Datos guardados:
════════════════════

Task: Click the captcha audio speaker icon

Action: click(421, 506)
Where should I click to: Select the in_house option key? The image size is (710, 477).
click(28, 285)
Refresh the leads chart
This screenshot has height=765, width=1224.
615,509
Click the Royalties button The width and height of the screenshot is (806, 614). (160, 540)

════════════════════

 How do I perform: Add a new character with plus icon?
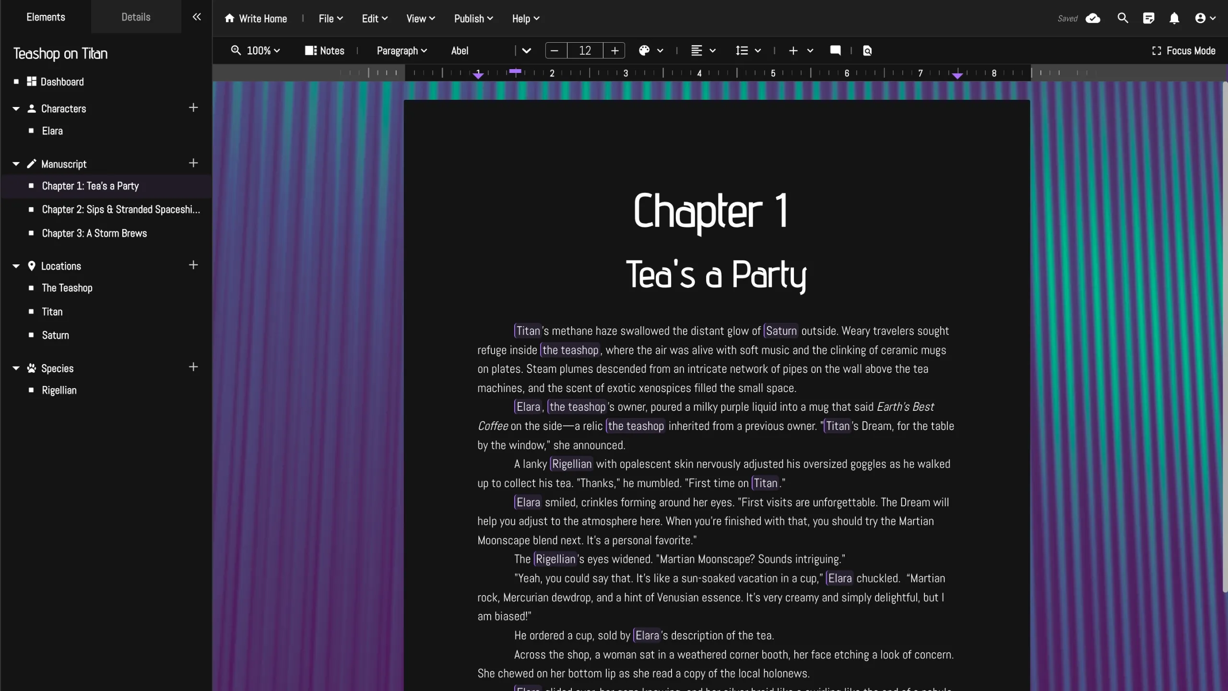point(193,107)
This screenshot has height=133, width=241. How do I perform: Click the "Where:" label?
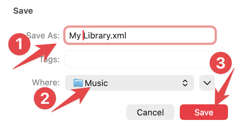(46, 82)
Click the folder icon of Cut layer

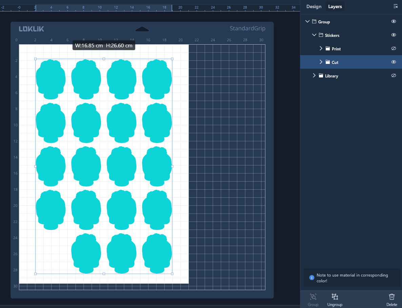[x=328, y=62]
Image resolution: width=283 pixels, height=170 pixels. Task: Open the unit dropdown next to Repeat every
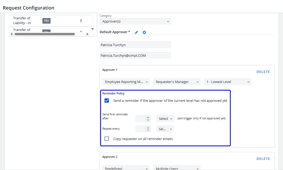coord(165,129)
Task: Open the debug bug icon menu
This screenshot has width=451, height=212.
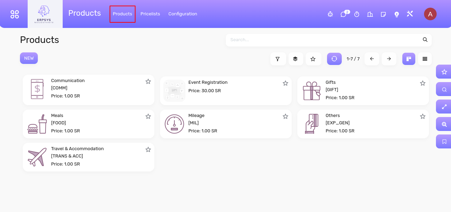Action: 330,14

════════════════════

#### Qué entregar:
Copia de nuevo, íntegras, solo las líneas que van desde la que contiene "Task: Click the captcha audio speaker icon" hasta la que contiene "Click the Royalties", ambas incluidas. Desplaza las coordenadas de las respuestas sumando 108 a cada número.

#### Solución propuesta:
Task: Click the captcha audio speaker icon

Action: click(529, 614)
Where should I click to: Select the in_house option key? The image size is (710, 477).
click(136, 393)
Refresh the leads chart
This screenshot has height=765, width=1224.
723,617
Click the Royalties button The width and height of the screenshot is (806, 614). (268, 648)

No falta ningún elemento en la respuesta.